Hammond has risen through the ranks of government without a major gaffe or scandal. A successful businessman, he made millions from a property firm before entering parliament in 1997.
His most important attribute, some speculate, is that he poses no threat. At 60, Hammond has no political ambitions beyond the Treasury. “It’s his last job in government,” a senior Treasury source said. “He has no aspirations to be leader.”
Hammond will not use the position to grandstand or position himself for further advancement, Downing Street believes.
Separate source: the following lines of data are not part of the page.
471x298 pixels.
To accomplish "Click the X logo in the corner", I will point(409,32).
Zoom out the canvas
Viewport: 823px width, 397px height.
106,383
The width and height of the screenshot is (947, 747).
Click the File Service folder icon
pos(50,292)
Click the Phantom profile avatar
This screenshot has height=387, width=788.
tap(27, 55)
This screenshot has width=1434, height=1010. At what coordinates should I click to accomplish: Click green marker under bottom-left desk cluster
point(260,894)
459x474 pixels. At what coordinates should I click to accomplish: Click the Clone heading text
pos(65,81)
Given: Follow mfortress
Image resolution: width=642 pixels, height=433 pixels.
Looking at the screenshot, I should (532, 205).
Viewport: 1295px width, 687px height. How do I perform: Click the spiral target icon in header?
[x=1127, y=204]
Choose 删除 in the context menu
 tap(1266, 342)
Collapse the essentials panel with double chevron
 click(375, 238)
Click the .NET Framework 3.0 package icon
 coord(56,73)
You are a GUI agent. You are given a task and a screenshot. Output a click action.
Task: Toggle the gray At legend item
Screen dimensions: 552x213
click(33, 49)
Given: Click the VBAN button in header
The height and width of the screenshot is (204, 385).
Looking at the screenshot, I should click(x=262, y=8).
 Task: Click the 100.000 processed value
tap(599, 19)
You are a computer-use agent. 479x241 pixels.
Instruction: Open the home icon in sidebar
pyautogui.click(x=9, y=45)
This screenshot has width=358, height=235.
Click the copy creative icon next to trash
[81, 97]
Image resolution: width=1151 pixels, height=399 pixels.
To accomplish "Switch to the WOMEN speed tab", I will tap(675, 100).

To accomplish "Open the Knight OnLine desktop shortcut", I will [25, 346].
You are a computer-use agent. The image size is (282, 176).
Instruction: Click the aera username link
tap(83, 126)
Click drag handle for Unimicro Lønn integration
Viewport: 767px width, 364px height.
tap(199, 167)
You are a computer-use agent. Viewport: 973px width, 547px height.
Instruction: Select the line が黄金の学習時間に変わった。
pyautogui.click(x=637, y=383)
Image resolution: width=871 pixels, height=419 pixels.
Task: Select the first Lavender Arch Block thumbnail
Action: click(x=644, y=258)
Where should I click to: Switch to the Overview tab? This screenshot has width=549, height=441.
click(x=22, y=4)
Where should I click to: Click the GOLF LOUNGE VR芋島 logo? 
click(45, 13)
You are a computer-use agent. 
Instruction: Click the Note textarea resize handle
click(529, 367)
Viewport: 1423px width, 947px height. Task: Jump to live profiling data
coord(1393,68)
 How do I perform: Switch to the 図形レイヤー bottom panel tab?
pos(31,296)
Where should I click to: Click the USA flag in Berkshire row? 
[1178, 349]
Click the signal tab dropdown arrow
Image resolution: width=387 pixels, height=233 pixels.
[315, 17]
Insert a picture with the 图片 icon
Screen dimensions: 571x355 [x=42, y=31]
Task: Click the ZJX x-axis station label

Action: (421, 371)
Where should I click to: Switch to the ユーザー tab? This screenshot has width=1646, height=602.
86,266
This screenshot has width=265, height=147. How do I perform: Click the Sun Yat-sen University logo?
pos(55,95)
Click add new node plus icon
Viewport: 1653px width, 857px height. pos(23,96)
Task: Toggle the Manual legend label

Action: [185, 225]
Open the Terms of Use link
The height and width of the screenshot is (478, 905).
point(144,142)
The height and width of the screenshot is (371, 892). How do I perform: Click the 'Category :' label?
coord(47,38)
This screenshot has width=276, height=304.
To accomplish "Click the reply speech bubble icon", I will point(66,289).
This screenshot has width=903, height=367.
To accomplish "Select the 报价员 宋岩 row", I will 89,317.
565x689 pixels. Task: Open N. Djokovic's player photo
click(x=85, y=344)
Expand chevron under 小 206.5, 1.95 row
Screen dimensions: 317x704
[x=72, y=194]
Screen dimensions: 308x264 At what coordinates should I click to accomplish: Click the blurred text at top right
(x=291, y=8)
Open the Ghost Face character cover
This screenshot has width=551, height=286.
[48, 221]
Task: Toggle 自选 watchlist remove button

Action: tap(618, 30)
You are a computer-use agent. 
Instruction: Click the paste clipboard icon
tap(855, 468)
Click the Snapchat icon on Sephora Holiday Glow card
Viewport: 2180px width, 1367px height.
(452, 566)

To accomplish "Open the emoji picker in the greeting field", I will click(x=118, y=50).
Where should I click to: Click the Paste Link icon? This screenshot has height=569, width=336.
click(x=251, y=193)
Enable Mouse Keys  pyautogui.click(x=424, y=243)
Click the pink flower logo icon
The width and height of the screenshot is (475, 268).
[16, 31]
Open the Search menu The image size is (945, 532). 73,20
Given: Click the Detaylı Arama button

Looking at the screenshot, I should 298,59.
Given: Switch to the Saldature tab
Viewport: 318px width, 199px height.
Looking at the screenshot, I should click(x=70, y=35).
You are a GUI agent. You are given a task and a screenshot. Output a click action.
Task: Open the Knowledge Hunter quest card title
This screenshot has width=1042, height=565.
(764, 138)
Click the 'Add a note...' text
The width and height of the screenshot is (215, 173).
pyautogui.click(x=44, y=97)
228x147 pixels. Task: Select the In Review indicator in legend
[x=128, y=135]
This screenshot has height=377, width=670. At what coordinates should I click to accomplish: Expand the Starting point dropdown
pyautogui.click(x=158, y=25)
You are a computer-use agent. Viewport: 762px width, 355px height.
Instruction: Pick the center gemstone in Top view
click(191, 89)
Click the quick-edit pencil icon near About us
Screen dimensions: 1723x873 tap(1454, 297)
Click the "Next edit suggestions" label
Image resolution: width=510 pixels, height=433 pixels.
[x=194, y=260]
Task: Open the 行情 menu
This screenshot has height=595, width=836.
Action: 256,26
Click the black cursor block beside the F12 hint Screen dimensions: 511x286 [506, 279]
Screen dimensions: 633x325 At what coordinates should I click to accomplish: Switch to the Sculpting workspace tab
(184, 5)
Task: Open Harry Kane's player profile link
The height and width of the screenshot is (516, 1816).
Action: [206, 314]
A Number 10 aide said Hammond’s tenure at the Treasury — in contrast to Osborne’s — would be “grown-up, or just professional,” exposing the continuing disdain for the former chancellor.
“You can expect much more workmanlike [House of Commons] statements. No rabbits or political traps, that kind of thing,” a senior source close to the chancellor agreed.
The chancellor himself is also keen to distance himself from his predecessor. “I won’t be wearing high-viz everyday,” he has joked to friends about Osborne’s habit of being pictured at building sites.
Power of the purse
Despite the apparent weakness of his position, senior figures in previous administrations believe Hammond will regain the initiative over time.
“Reports of the Treasury’s demise are common and usually premature,” said a senior former Labour cabinet minister. “Philip Hammond is a fairly assertive politician and I don’t think he will let himself be knocked around by the others.”
Hammond, he added, would force his way into almost every decision on Brexit: “Most of the agreements with Brussels will inevitably involve the Treasury because they will involve money.”
He said May’s primary purpose in setting up the Department for Brexit was not to challenge the Treasury, but to ensure that “any betrayals come from them [the Euroskeptics].”
In the upcoming battle for supremacy between Hammond and the three Brexiteers, the senior former cabinet minister only saw one winner. “I would put money on the prime minister and chancellor team over any other, and I think I could go out and buy a drink on the strength of that bet before it had even paid out.”
Jonathan Powell, Tony Blair’s former chief of staff, agreed. “I think the chancellor and the Treasury will find a pretty strong ally in the prime minister in maintaining growth,” he said.
“The Treasury has been much underestimated in the past,” Powell said. “They control funding as well as the macroeconomic. When they gave up control of the Bank of England, that was supposed to constrain them, but it didn’t. I wouldn’t write the Treasury off yet.”